#### TEXT SECTION
* BEGIN *

Adrienne Camille Nelson (born 1967) is an American lawyer who is a United States district judge of the United States District Court for the District of Oregon. She previously served as a judge on the Multnomah County Circuit Court from 2006 to 2018 and a justice of the Oregon Supreme Court from 2018 to 2023.

Early life and career
Nelson was born in Kansas City, Missouri, in 1967, and grew up in southwestern Arkansas. She graduated from Gurdon High School in Gurdon, Arkansas, in 1985. Nelson's mother successfully sued her school district to allow Nelson to be valedictorian after her high school initially named a white student with a lower GPA to be valedictorian instead.

Nelson graduated summa cum laude from the University of Arkansas in 1990, with a BA in criminal justice and English. She completed a J.D. degree at the University of Texas School of Law in 1993.

* END *

Continue the biography of Adrienne Nelson from its last sentence.

#### ENTRIES SUPPLIED
* BEGIN *

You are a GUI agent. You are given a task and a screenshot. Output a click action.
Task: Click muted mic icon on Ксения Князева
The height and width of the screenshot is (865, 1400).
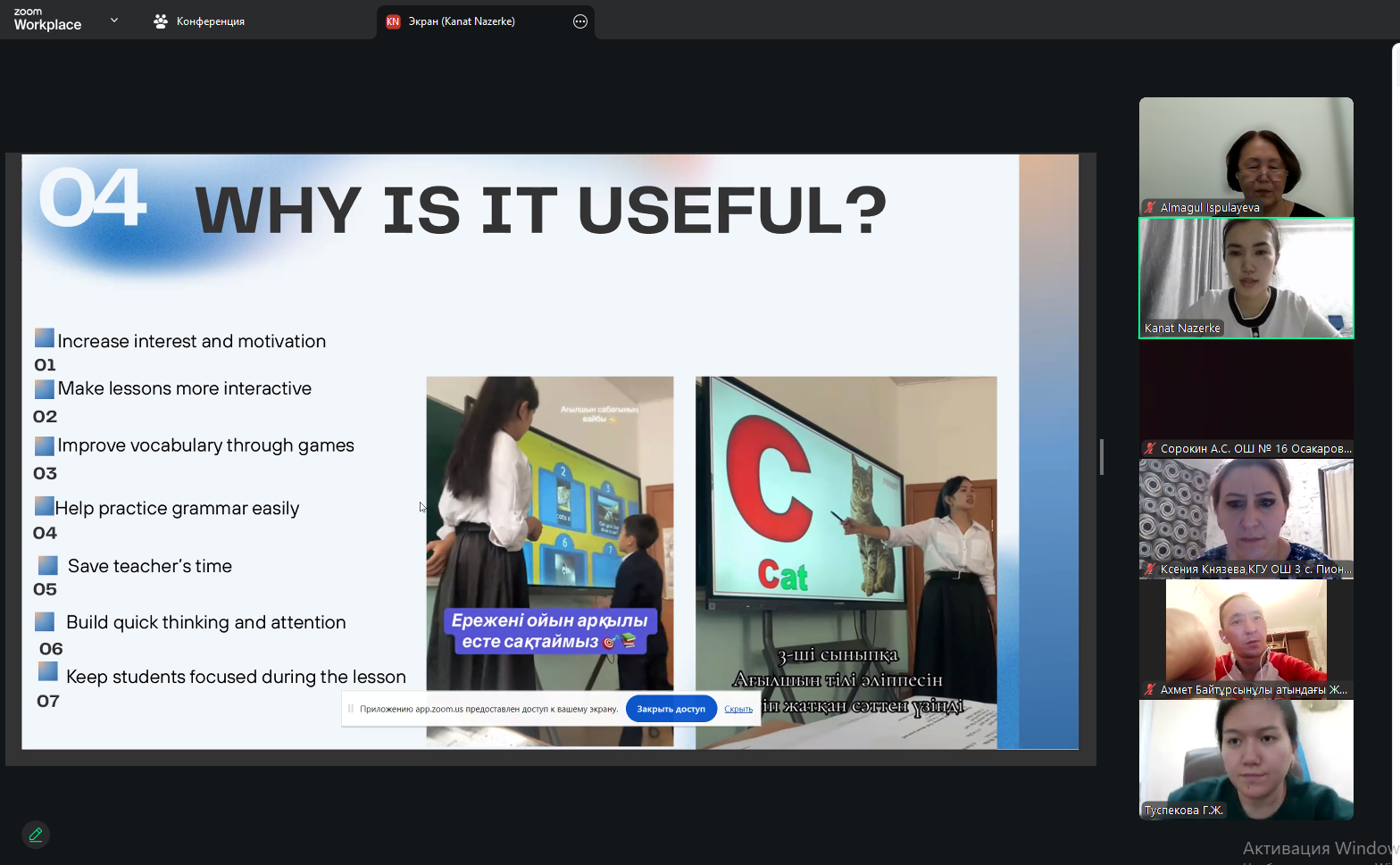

* END *
* BEGIN *

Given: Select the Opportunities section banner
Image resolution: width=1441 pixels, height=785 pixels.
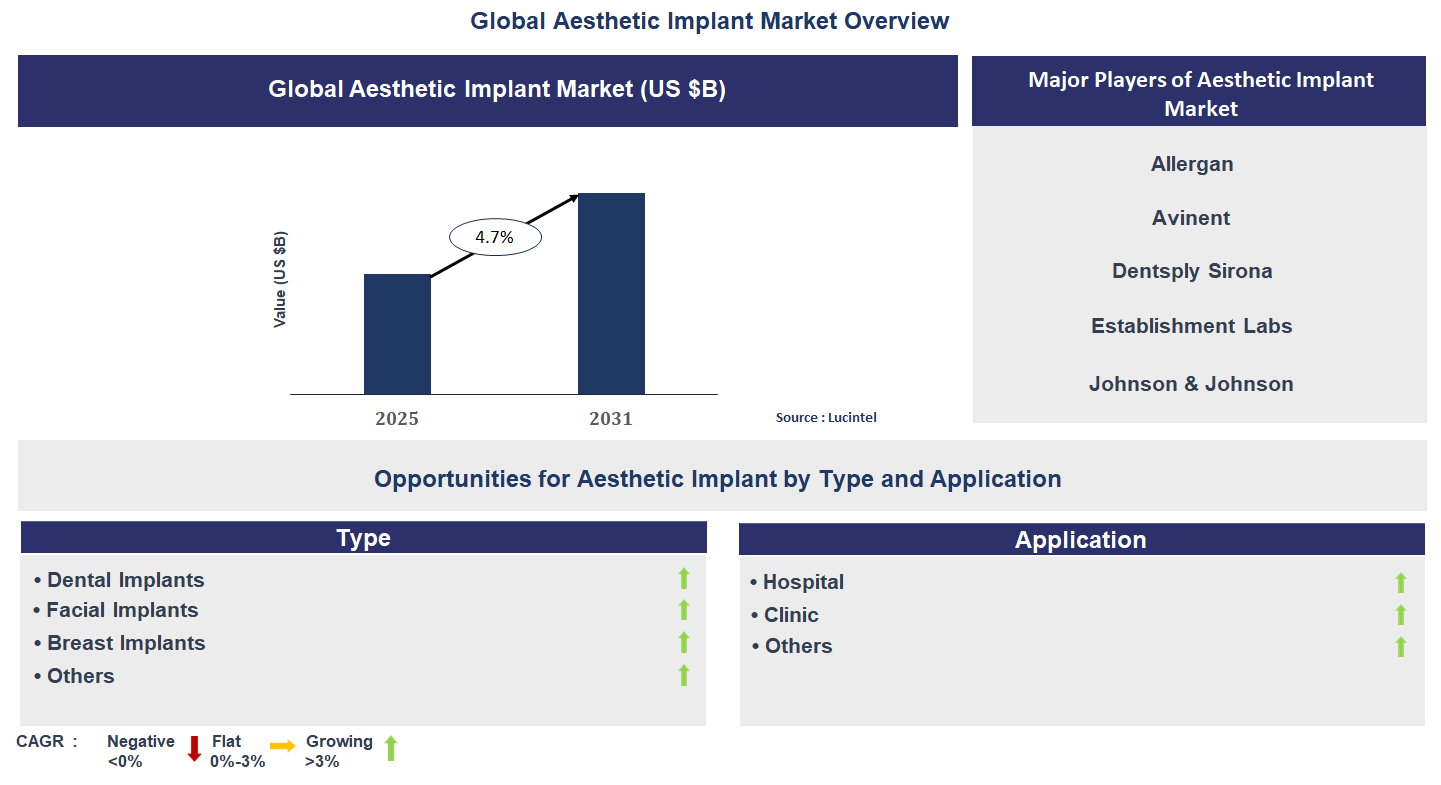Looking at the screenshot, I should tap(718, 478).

* END *

#### TASK RESPONSE
Nelson moved to Portland, Oregon, in 1993, to be closer to her mother, who had previously relocated to the state. Nelson was a contract analyst for an insurance company for two years. She then worked as an attorney in private practice in Portland as a public defender, with Multnomah Defenders Inc, a non-profit public interest law firm, from 1996 to 1999, and for the law firm Bennett, Hartman, Morris & Kaplan LLP from 1999 to 2004. Nelson was a senior attorney in Student Legal and Mediation Services for Portland State University from 2004 to 2006. Nelson served as an adjunct professor at Lewis & Clark Law School from 2002 to 2005.

Nelson has been a member of the American Bar Association House of Delegates and the ABA Commission on Disability Rights. She received the Oregon Women Lawyers (OWLs) Judge Mercedes Deiz Award in 2003, and the Oregon State Bar President's Public Service Award in 2007. She has also served as president of the Multnomah Bar Foundation and president of the Oregon State Bar Foundation Board.

Judicial service

Oregon circuit court 
Governor Ted Kulongoski appointed Nelson as a judge on the Multnomah County Circuit Court in February 2006, to replace Sidney Galton. She was re-elected to a new six-year term in 2012.

Oregon Supreme  Court 
Governor Kate Brown appointed Nelson to the Oregon Supreme Court in January 2018, to replace justice Jack Landau, who retired on December 31, 2017. Nelson's term on the Supreme Court ended in January 2019, but she was elected to a full six year term in November 2018.

Nelson is the first African-American to serve on the Oregon Supreme Court, or on any state appellate court in Oregon.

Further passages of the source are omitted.